Infine, la considerazione che «la Messa educa il senso religioso perché ci fa entrare in una dimensione passiva dove si parla il linguaggio delle cose (pane e vino, parola, silenzio, contatto e solitudine) ma con una capacità di andare oltre la scorza delle abitudini e delle convenzioni, per ritrovare il senso attraverso i sensi».

Essere una «comunità accogliente»

Ed ecco che da questa “raddrizzatura” del giusto pensare la liturgia deriva il giusto modo di essere parrocchia: «non una semplice agenzia di servizi religiosi, non è una setta, ma diventa una comunità accogliente dove è possibile diventare discepoli insieme», sottolinea Pompili, che propone delle indicazioni concrete per poter «celebrare insieme e bene» con «actuosa participatio e nobile semplicità».

Innanzitutto impegnarsi ad «alzare l’asticella della qualità celebrativa», e per farlo è necessario che in parrocchia funzioni un gruppo liturgico. Gruppo che «sotto la guida del parroco ed insieme ai catechisti aiuti a far nascere un bel servizio di ministranti tra fanciulli e ragazzi, perché nessuno può celebrare dignitosamente senza l’aiuto di altri ministri». Non è solo brutto vedere il prete da solo sull’altare, è proprio una contraddizione dell’essenza stessa della liturgia, che è comunitari età e ministerialità! Da curare inoltre la formazione di un coro, per l’animazione musicale dell’assemblea, facendo attenzione che non si sostituisca a essa (se avviene, ribadisce il vescovo, «c’è evidentemente qualcosa che non funziona!»), ma «la animi e la orienti al canto, senza del quale non c’è la festa».

Seconda indicazione: «curare la celebrazione della Messa della domenica, evitando la moltiplicazione del numero di Messe che frammenta la comunità. Il criterio deve essere non la comodità della gente quanto la prossimità alla gente». E qui monsignore porta degli esempi: piccolissime comunità con pochi anziani, dove il prete magari si fa chilometri per garantire una Messa festiva a più paesini, ma è giusto proprio per garantire prossimità, mentre è probabilmente meno giusto andar dietro in città alle “fisime” della gente che chiede più Messe in orari che siano “comodi” all’uno o all’altro… E qui, anche nel dibattito che segue, non manca chi fa rilevare che in città, specie in centro storico, si continuino a celebrare inutilmente troppe Messe domenicali, a volte per quattro gatti: un’inutile abbondanza, che fraziona la comunità e rende difficile vivere l’Eucaristia davvero come un evento, con la degna animazione e partecipazione.

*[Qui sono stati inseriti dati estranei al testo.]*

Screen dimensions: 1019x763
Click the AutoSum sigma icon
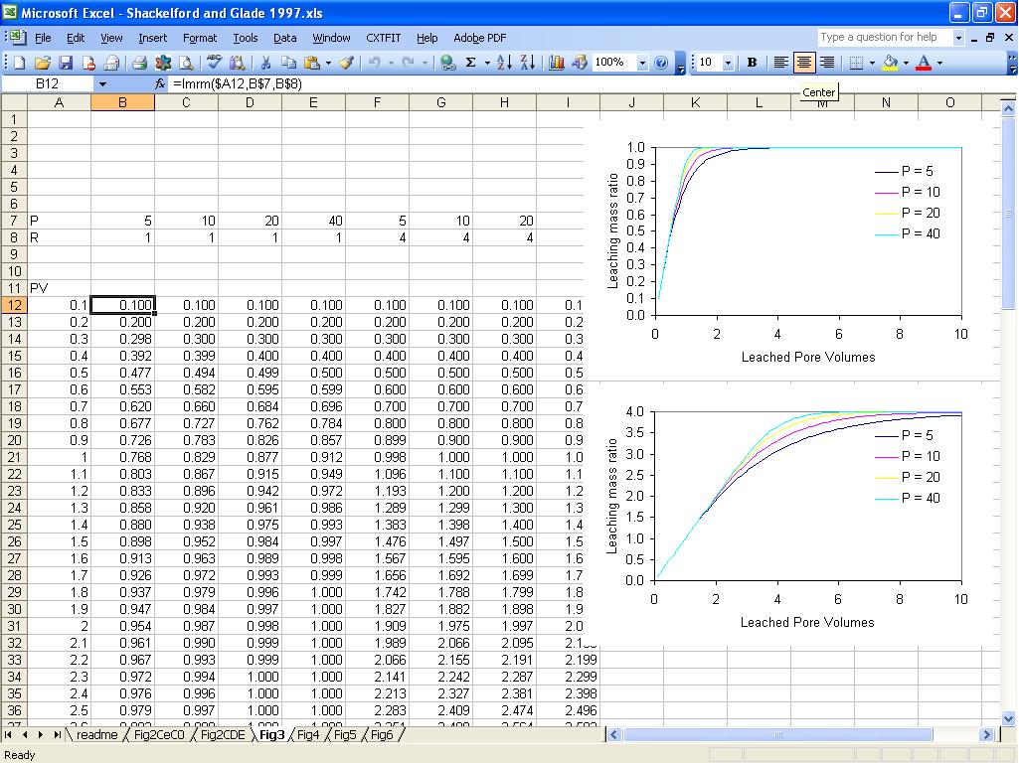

Altra importante indicazione: «non ridurre solo all’Eucaristia la liturgia, ma rilanciare altre forme di preghiera», come adorazione eucaristica, lectio divina, liturgia delle ore, pratiche della pietà popolare. Se tutto è Messa e solo Messa, allora si perde pure il gusto e l’importanza dell’Eucaristia…

Un’ultima indicazione don Domenico vuole darla riguardo la celebrazione dei vari sacramenti, e in particolare quello in cui è solitamente lui a venire in parrocchia per amministrarlo: la Confermazione. Per ciò che concerne la Cresima, «oltre a raccomandare di spalmare la celebrazione durante tutto l’anno liturgico, occorre curare che i ragazzi e le ragazze vivano intensamente la loro celebrazione. Un aspetto importante sarà la durata che non dovrà mai superare i 60 minuti per vivere bene la bellezza della liturgia».

Auguri a mons Lucarelli

Dopo qualche minuto dedicato agli interventi di chi chiede la parola, e prima di concludere con il canto del Vespro e gli auguri al vescovo emerito Delio Lucarelli per il suo ottantesimo compleanno, Pompili presenta rapidamente gli appuntamenti dell’agenda pastorale del prossimo anno liturgico, precisando, che essa «non è soltanto “le cose da fare” ma il tempo che rammemora il passato ed apre al futuro. Dunque, una possibilità sempre nuova che è posta nelle nostre mani perché si viva alla sequela di Cristo».

Nelle slides scorrono gli appuntamenti del calendario, di cui monsignore vuole sottolineare in particolare «due di carattere liturgico: la Messa crismale e la veglia di Pentecoste; e tre di carattere pastorale: l’incontro pastorale di inizio settembre e i due appuntamenti con gli operatori pastorali prima dell’Avvento e prima della Quaresima».

Un accenno, infine, al rapporto tra il presepe e l’Eucaristia, che il progetto della “Valle del Primo Presepe” offre l’opportunità di richiamare.